Integration by Parts for not so regular Sobolev functions

Question

I am concerned with the following question: Let us assume we have some nice bounded domain $\Omega$ and $u\in W^{2,p}(\Omega)$ for some $1<p<2$. Let us further assume that we know that $-\Delta u\cdot u$ is in $L^1(\Omega)$ such that the integral $$ \int_\Omega -\Delta u\cdot u <\infty $$ is well-defined.
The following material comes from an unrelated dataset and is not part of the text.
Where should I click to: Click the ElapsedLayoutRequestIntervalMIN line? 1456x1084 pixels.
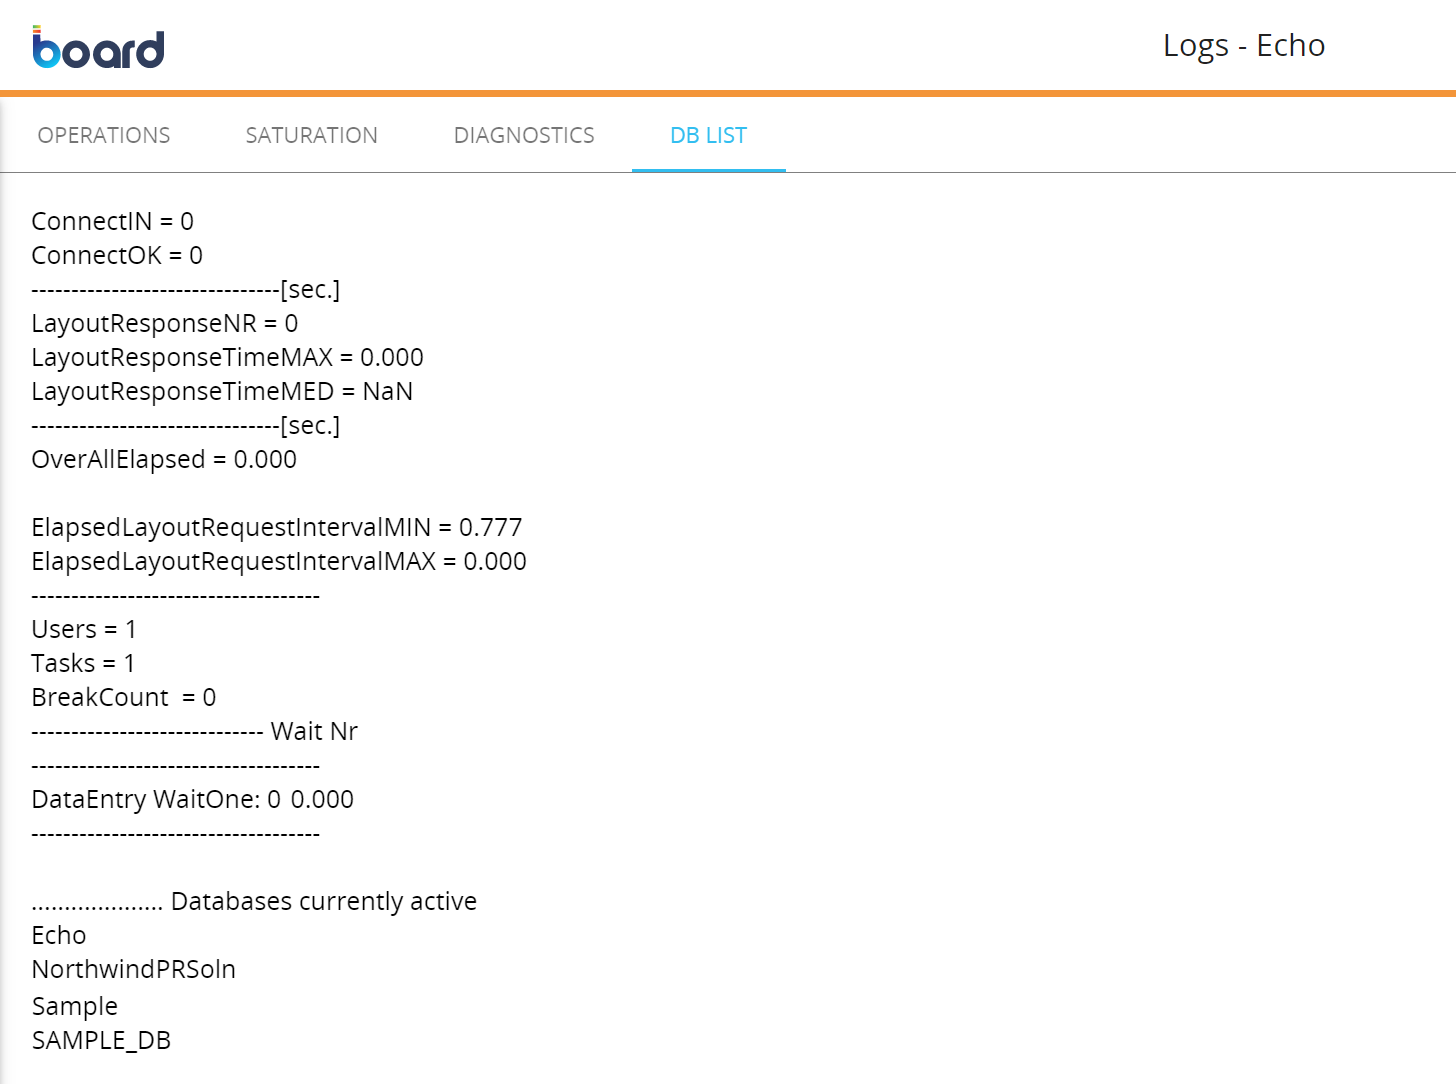(276, 527)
Observe that this is not trivial since it might be that $p$ is very close to one such that the Sobolev embeddings do not yield $-\Delta u\cdot u\in L^1$. Now my question is the following: Can we, with this further information about integrability, deduce something like $|\nabla u \nabla u|^2\in L^1(\Omega)$, $\nabla u\cdot \vec{n}\cdot u\in L^1(\partial \Omega)$ and the usual integration by parts: $$ \int_\Omega -\Delta u\cdot u = \int_\Omega |\nabla u|^2+\int_{\partial \Omega} \nabla u\cdot \vec{n} \cdot u <\infty $$ Calculating the Sobolev embeddings this is clear for $p\geq \frac{6}{5}$ but can we get it even for $1<p<\frac{6}{5}$? Maybe there is some literature for this stuff, but I am not sure what the appropriate key words are. Thank you for any help!